„Dumm wie Brot“, „Volksausbeuter“, „geisteskrank“: Die irren Verfahren wegen Politikerbeleidigungen

vor etwa 1 Monat

„Dumm wie Brot“, „Volksausbeuter“, „geisteskrank“: Die irren Verfahren wegen Politikerbeleidigungen
Bildquelle: NiUS

Während ein Facebook-Kommentar, in dem Bundeskanzler Friedrich Merz als „Lackaffe“ bezeichnet wurde, in Heilbronn für einen aufsehenerregenden Strafbefehl sorgte, hat NIUS bundesweit nachgehakt: Welche Beleidigungen führen eigentlich noch zu Strafverfahren nach dem modernen Majestätsbeleidigungs-Paragrafen § 188 StGB? Das Ergebnis zeichnet ein absurdes Abbild der deutschen Justiz.

§ 188 StGB soll Personen des politischen Lebens in besonderer Weise vor Beleidigungen und übler Nachrede schützen und sieht dafür deutlich höhere Strafen vor als bei normalen Beleidigungen. Der Paragraf wurde 2021 mitten in der Corona-Pandemie als „Gesetz zur Bekämpfung des Rechtsextremismus und der Hasskriminalität“ deutlich verschärft. Politiker genießen seitdem einen besonderen Schutz, der über den normalen Beleidigungsparagrafen hinausgeht.

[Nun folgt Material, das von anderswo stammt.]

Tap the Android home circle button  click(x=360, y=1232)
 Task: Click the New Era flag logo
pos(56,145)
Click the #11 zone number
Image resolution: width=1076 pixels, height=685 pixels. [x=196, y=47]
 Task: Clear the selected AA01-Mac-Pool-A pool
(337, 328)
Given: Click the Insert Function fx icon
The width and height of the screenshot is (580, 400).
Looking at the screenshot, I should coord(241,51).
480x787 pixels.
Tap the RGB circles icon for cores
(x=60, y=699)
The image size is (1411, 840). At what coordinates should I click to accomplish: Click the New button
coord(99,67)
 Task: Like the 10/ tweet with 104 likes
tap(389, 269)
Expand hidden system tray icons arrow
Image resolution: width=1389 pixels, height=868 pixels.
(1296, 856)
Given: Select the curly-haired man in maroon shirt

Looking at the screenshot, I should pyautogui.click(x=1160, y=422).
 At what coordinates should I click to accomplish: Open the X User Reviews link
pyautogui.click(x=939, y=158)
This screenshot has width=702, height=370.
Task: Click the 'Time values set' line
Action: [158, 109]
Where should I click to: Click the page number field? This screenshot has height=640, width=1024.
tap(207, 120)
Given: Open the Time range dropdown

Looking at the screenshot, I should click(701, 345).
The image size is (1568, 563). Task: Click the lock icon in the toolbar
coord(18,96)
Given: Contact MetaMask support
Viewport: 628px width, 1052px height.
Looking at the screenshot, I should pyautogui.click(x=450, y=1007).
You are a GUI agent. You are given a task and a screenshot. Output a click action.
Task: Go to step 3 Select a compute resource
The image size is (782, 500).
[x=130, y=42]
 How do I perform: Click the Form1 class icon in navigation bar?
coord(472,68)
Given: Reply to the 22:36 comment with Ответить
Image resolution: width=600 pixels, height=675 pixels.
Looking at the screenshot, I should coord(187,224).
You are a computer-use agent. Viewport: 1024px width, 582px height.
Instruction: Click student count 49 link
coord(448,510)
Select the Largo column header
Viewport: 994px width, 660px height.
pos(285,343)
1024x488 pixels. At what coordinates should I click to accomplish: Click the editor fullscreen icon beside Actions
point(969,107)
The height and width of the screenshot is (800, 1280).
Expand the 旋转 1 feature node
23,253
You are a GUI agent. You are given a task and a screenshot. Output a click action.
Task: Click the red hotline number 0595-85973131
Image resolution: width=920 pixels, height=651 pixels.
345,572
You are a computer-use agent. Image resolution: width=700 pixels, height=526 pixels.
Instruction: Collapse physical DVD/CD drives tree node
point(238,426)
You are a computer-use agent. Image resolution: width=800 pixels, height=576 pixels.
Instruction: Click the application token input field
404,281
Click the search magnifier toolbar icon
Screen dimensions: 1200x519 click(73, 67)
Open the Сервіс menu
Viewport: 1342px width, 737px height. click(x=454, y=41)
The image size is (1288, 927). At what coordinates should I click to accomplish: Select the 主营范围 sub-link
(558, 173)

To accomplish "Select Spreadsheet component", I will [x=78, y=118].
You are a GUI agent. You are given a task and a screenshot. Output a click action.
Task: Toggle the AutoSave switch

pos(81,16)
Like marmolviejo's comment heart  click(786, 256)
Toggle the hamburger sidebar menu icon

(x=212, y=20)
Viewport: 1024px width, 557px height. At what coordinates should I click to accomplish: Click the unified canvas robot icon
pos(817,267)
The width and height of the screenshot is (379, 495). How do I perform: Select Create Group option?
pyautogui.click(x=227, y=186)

Offiziell sollte das Gesetz „Demokratie und Meinungsfreiheit“ sichern, indem es Rechtsextremismus und Hasskriminalität im Internet effektiver verfolgt. Viele Kritiker sehen darin jedoch vor allem eines: eine Einschränkung der Meinungsfreiheit und die Wiedereinführung einer Art staatlich geschützter Politiker-Immunität gegen unliebsame Kritik.

Die Zahlen sprechen seitdem eine deutliche Sprache. Laut Statistischem Bundesamt sind die Verfahren seit Inkrafttreten des Paragrafen am 1. Juli 2021 regelrecht explodiert: von gerade einmal sechs Aburteilungen im zweiten Halbjahr 2021 auf 405 im gesamten Jahr 2024. Der Trend zeigt weiter nach oben.